## TASK BRIEF
In the entries below, find the line containing "Open the Reminders lightbulb icon" and the line containing "Click the wrench". Copy those two lines and everything between them exactly, and only that.

## DATA RECORDS
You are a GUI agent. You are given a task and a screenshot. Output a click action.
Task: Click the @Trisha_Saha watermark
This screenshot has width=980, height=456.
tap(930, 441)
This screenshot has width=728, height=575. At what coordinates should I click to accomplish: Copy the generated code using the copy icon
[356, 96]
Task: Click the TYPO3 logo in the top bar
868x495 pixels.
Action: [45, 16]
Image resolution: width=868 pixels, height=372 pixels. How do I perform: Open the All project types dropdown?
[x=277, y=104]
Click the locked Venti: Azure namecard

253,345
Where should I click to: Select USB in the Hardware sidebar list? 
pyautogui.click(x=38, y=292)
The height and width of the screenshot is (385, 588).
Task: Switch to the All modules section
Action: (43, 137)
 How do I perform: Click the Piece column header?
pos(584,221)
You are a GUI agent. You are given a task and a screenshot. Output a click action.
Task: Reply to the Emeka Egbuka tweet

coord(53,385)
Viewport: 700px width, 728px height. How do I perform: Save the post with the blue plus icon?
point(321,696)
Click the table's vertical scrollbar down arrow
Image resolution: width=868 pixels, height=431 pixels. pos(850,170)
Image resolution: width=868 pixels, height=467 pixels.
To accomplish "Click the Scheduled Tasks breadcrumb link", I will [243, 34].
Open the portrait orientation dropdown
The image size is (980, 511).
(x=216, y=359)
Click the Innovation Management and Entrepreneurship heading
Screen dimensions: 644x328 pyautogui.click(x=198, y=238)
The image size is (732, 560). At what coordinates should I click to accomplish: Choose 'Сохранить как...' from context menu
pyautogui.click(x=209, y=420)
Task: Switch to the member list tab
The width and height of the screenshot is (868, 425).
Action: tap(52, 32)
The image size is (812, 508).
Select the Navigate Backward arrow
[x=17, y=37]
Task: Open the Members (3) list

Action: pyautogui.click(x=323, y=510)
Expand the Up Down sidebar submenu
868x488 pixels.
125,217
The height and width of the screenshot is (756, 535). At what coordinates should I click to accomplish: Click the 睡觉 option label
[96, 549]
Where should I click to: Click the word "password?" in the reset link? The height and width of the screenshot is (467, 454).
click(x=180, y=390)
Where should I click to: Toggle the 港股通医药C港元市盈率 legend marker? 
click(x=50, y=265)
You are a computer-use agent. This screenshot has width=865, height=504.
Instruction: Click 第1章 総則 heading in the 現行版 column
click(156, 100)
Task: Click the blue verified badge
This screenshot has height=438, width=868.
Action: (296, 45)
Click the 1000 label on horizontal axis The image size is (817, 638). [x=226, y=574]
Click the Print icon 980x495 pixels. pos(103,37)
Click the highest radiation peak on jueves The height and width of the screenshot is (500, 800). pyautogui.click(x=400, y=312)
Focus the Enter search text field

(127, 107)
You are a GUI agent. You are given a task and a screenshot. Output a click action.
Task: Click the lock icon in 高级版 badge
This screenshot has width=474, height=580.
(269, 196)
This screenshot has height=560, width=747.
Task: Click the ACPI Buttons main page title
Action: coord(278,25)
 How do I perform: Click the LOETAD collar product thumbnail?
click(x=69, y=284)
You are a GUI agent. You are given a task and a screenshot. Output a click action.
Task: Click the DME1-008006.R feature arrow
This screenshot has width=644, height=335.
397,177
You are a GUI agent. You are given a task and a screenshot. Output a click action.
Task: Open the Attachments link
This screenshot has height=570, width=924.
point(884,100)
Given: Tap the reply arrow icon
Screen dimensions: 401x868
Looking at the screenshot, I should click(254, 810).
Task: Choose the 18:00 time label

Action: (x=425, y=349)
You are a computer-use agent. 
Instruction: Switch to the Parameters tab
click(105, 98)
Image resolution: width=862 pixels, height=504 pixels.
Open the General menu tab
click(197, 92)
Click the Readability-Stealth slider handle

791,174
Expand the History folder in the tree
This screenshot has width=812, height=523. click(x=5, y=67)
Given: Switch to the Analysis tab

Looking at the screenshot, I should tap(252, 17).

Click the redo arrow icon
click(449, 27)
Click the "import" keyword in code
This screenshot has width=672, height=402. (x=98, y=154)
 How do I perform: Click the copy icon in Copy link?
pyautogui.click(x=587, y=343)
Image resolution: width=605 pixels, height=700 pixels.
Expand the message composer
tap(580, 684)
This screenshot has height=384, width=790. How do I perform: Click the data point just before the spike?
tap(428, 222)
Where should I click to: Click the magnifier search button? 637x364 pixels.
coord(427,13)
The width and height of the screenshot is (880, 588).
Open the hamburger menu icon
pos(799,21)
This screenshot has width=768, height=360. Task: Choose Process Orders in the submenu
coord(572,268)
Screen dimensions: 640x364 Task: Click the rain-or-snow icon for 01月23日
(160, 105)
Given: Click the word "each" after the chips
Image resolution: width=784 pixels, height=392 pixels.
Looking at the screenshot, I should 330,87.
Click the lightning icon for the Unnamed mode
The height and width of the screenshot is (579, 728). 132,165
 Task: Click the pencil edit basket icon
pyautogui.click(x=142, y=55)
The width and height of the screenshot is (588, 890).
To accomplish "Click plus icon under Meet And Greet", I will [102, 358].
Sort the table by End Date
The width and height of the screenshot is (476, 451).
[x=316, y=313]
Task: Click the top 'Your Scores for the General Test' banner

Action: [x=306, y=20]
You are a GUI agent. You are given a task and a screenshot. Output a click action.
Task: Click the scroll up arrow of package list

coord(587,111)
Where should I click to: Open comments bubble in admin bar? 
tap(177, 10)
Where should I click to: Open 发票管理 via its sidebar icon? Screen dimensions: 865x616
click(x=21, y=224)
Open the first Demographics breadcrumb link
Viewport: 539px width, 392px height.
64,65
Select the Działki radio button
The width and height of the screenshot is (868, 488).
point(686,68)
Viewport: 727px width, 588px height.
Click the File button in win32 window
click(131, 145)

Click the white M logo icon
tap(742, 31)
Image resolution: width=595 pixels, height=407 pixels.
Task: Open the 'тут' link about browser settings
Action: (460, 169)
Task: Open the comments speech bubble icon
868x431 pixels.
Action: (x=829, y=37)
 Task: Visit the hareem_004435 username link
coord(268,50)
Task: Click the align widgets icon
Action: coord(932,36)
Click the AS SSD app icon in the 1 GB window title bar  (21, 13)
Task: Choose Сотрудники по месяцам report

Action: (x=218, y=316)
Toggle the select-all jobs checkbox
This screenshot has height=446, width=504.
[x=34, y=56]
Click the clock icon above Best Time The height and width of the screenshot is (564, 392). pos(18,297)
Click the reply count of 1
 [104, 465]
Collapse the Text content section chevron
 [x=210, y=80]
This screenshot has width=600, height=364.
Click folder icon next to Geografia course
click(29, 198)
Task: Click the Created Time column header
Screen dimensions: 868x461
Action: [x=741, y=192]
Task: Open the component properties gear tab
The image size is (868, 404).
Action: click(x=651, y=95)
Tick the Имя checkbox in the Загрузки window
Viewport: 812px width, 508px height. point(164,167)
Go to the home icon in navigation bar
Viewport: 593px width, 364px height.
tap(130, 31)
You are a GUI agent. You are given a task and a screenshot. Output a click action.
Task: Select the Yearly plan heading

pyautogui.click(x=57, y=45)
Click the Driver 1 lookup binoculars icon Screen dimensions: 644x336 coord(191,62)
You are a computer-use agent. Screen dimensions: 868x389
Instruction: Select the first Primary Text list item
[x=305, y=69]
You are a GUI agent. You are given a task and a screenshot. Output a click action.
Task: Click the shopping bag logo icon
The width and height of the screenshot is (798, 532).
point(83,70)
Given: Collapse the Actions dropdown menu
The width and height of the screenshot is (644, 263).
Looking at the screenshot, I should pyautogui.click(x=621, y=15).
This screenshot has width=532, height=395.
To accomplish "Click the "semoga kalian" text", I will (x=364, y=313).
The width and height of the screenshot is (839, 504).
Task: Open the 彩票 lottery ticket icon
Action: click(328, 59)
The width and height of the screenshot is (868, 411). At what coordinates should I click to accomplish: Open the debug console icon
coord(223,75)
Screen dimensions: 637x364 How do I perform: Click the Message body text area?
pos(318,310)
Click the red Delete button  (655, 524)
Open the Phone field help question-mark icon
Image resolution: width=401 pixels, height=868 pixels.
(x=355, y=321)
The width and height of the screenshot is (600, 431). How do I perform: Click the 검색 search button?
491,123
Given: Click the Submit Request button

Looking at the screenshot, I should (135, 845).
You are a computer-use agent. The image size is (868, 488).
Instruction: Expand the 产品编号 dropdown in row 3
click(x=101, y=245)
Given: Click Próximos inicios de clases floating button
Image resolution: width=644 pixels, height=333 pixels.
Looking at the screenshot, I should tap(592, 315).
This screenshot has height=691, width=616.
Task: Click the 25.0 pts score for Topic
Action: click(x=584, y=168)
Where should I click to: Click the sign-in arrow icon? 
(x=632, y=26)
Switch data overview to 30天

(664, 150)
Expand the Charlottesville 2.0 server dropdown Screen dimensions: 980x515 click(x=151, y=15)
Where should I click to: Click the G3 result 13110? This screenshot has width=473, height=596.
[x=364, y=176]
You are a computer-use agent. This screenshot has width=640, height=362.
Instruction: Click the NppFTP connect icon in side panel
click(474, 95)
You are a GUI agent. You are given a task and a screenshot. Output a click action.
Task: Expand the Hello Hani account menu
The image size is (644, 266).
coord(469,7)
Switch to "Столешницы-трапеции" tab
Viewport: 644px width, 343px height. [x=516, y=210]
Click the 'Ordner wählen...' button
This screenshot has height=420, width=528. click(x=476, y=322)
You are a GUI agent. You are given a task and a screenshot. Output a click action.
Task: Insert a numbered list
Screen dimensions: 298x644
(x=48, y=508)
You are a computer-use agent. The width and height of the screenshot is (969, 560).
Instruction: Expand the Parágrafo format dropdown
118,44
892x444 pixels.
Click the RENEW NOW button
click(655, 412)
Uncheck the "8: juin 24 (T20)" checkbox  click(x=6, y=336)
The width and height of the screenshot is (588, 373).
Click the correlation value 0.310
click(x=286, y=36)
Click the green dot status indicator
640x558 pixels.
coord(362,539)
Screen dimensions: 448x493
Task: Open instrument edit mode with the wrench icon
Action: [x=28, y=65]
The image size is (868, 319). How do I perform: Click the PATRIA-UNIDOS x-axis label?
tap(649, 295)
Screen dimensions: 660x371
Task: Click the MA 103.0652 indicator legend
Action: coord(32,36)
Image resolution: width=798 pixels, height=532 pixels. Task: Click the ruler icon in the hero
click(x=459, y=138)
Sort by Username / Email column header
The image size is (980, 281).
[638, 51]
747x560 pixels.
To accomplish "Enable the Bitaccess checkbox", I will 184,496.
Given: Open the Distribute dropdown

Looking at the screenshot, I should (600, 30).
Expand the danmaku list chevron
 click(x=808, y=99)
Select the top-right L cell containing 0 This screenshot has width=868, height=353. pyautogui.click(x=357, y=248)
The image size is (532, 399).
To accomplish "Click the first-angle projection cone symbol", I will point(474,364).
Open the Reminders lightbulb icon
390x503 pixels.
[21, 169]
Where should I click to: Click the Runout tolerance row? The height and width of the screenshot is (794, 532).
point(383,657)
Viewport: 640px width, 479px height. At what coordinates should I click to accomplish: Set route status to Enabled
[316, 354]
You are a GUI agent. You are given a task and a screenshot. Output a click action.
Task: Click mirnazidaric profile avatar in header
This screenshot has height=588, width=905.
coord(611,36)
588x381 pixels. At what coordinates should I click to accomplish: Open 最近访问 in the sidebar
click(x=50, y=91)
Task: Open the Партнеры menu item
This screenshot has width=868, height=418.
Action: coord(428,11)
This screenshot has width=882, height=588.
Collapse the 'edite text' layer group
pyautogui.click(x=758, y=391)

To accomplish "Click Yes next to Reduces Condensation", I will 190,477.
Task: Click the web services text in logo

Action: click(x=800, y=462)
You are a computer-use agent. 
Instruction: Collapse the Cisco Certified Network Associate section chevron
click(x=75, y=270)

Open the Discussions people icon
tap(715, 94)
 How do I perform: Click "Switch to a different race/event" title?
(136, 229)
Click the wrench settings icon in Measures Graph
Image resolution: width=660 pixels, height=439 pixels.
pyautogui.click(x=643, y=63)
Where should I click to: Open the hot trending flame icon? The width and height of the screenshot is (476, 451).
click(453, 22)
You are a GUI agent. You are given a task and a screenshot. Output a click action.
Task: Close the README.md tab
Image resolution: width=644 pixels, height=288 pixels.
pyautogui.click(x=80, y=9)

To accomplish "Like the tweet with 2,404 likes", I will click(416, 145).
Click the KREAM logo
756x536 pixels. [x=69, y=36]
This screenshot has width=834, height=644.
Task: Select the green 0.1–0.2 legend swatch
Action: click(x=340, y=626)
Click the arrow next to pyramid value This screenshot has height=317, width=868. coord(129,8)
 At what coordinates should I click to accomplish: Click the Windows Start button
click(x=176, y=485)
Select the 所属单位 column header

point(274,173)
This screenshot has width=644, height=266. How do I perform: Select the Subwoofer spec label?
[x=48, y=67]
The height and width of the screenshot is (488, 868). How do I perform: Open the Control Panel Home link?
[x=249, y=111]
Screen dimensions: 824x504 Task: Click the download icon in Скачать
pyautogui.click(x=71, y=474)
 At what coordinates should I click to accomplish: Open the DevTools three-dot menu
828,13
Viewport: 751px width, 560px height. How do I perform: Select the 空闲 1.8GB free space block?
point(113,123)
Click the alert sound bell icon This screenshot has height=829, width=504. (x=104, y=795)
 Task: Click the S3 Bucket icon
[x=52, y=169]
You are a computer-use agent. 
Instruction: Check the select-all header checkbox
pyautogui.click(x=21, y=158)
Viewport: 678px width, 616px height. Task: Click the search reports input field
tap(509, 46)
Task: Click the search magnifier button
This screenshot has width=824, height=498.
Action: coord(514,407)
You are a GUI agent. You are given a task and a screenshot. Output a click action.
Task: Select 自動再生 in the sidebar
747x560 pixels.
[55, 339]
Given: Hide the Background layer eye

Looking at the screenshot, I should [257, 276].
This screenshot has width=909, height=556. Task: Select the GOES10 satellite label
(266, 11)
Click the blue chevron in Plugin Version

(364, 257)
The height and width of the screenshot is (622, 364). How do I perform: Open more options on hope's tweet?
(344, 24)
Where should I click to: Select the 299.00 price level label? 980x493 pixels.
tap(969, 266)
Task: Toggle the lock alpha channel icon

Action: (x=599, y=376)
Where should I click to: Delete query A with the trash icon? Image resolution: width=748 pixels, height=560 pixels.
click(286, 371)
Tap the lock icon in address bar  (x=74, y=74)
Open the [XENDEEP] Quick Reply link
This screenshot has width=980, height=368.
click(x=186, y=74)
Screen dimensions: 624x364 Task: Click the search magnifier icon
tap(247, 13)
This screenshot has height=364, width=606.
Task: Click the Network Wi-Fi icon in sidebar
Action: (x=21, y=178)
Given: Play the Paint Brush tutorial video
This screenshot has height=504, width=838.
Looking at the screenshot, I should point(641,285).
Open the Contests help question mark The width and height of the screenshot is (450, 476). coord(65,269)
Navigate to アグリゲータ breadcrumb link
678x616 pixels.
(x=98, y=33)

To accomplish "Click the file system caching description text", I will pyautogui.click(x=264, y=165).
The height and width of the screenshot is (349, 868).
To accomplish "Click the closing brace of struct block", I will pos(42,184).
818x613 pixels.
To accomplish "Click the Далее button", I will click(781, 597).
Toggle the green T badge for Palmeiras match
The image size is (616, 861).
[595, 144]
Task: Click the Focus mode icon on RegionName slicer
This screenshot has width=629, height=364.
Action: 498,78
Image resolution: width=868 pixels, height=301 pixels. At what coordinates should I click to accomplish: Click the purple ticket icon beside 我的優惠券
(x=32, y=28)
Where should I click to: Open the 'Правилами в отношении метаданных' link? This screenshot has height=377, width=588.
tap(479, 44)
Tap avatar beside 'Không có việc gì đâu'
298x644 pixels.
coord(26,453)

## ANSWER BOX
Open the Reminders lightbulb icon
390x503 pixels.
[21, 169]
Where should I click to: Click the Runout tolerance row? The height and width of the screenshot is (794, 532).
point(383,657)
Viewport: 640px width, 479px height. At what coordinates should I click to accomplish: Set route status to Enabled
[316, 354]
You are a GUI agent. You are given a task and a screenshot. Output a click action.
Task: Click mirnazidaric profile avatar in header
This screenshot has height=588, width=905.
coord(611,36)
588x381 pixels. At what coordinates should I click to accomplish: Open 最近访问 in the sidebar
click(x=50, y=91)
Task: Open the Партнеры menu item
This screenshot has width=868, height=418.
Action: coord(428,11)
This screenshot has width=882, height=588.
Collapse the 'edite text' layer group
pyautogui.click(x=758, y=391)

To accomplish "Click Yes next to Reduces Condensation", I will 190,477.
Task: Click the web services text in logo

Action: click(x=800, y=462)
You are a computer-use agent. 
Instruction: Collapse the Cisco Certified Network Associate section chevron
click(x=75, y=270)

Open the Discussions people icon
tap(715, 94)
 How do I perform: Click "Switch to a different race/event" title?
(136, 229)
Click the wrench settings icon in Measures Graph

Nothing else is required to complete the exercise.